The CARES Act waived required minimum distributions from IRAs and retirement plans for 2020.  

Also, under the CARES Act, early withdrawals taken in 2020 due to COVID-19 hardships will not be subject to the 10% early withdrawal penalty, if certain conditions are made.  

In order to avoid the 10% penalty, the distributions must have been made to a qualified individual from an eligible retirement plan between Jan. 1, 2020, and Dec. 31, 2020, and must be $100,000 or less in aggregate. 

A qualified individual is anyone who has been diagnosed with COVID-19 by a test approved by the Centers for Disease Control and Prevention or has experienced adverse financial consequences due to being quarantined, furloughed, or laid off; having work hours or pay reduced; having been unable to work due to a lack of child care; having owned or operated a business that has been closed; having had a reduction in self-employment income; or having had a job offer rescinded or a start date delayed. An individual also qualifies if his or her spouse or a member of his or her direct household has experienced any of the above. 

Additionally, a qualified individual is not required to demonstrate a true need for the funds in order to take advantage of this provision.

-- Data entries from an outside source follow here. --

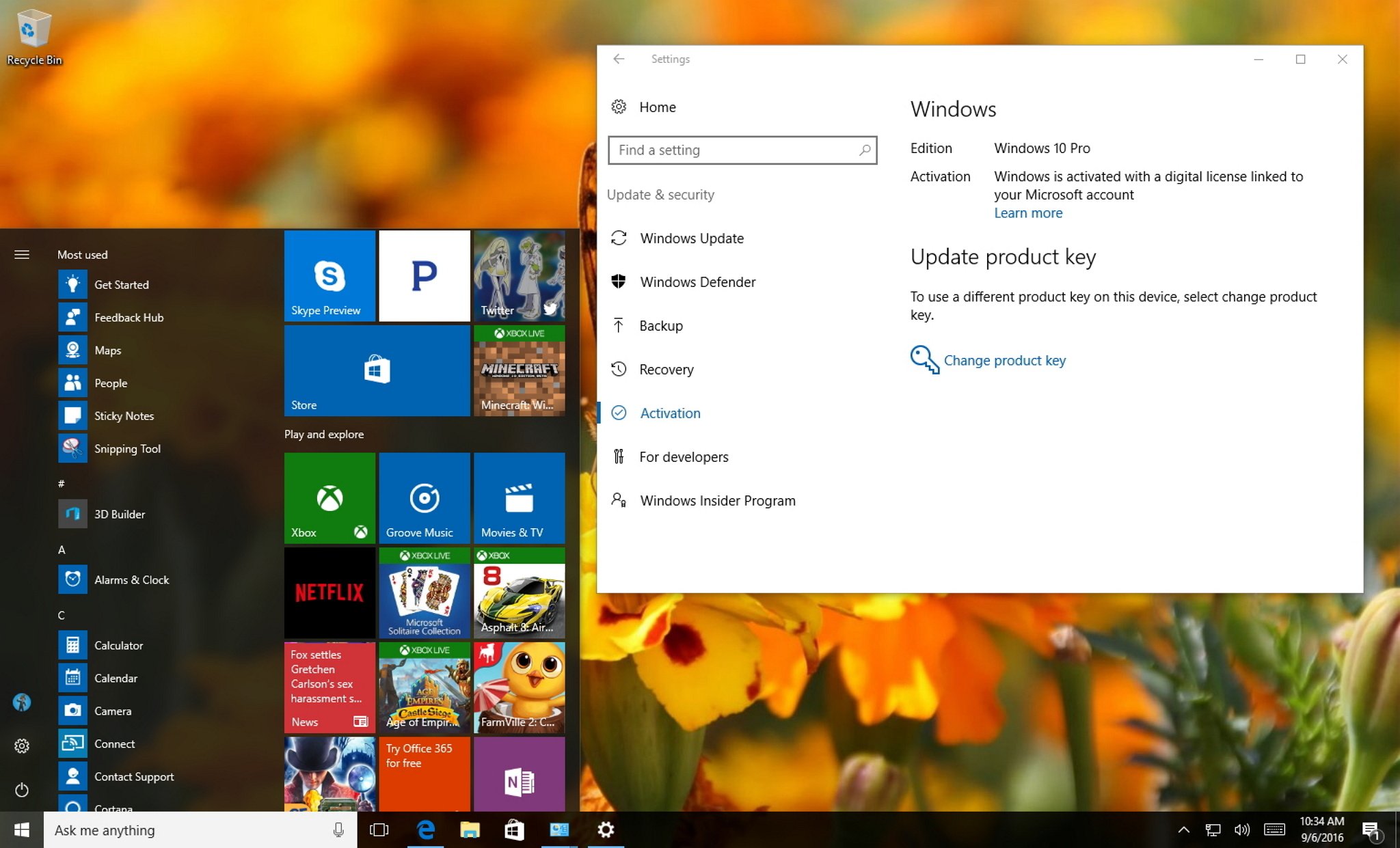Open Settings Home page
Image resolution: width=1400 pixels, height=848 pixels.
coord(656,107)
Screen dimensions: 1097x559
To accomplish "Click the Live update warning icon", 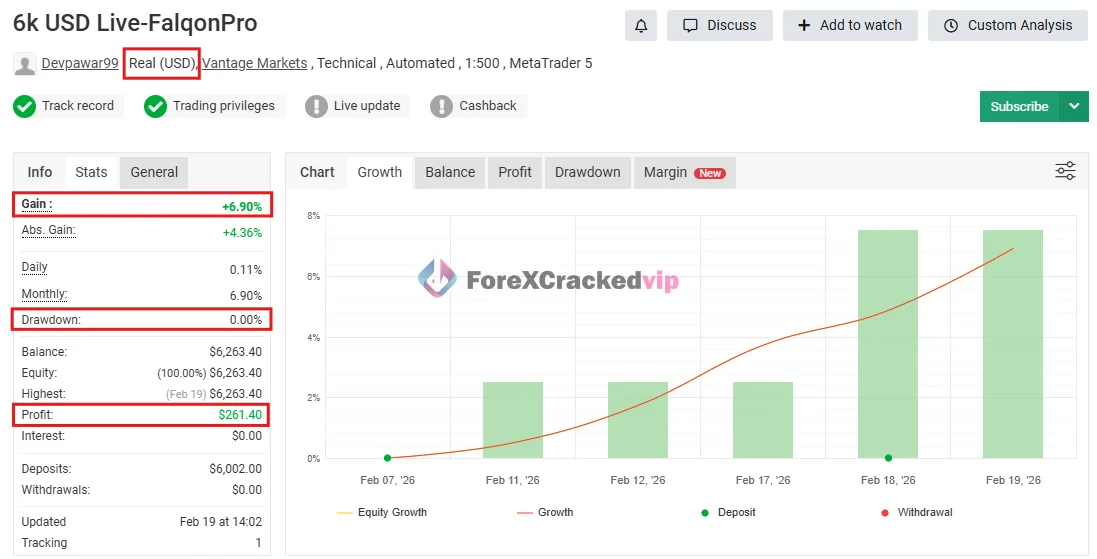I will tap(316, 106).
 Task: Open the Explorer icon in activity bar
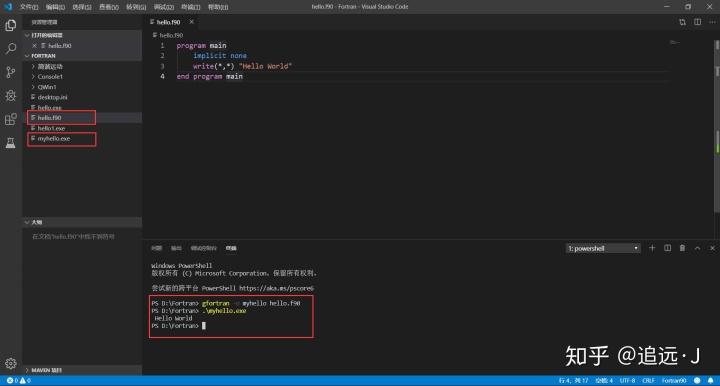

As long as an individual has experienced adverse financial consequences for any of the reasons above, an early distribution is allowed.  

Earned Income Tax Credit 

The earned income tax credit is a refundable tax credit (meaning you can get back more than you paid in for taxes). It is designed to benefit people with lower incomes. However, you must have some earned income in order to qualify. 
As part of the CoronaTax bills in 2020, you can use either your 2019 or 2020 earned income to calculate your earned income tax credit amount for your 2020 tax return.  

Child Tax Credit 

The child tax credit allows you to claim up to $2,000 per child. Some of that will also be refundable. Like the earned income tax credit, it is designed to help lower income working families. And, as before, you can use your 2019 earnings or your 2020 earnings to determine your eligibility for this credit.  

Health Flexible Spending 

The limit for tax-free contributions has been increased to $2,750 for 2020.  

Medical Expenses 

Qualified medical expenses over the amount of 7.5% of adjusted gross income are deductible as itemized deductions. The threshold was lowered to 7.5% from 10.0%.  

Work From Home Expenses for Employees 

If you work from home as an employee you cannot take a deduction for your home office. However, if you have a business or are self-employed, you can take that deduction. 
(Another reason to start a business today!) 

What Do CPAs Think About the 2021 Tax Season? 

A recent survey by one of our professional CPA groups asked what we thought about the 2021 tax season that is just beginning.  

Here are the results:  

73% expect the biggest challenge for tax preparers will be lack of guidance from the IRS 

66% expect the biggest challenge for taxpayers will be understanding the tax impacts of COVID-19 including taxable unemployment payments, economic stimulus payments, COVID distributions and the earned income tax credits.  

Hang on, it’s going to be a bumpy ride!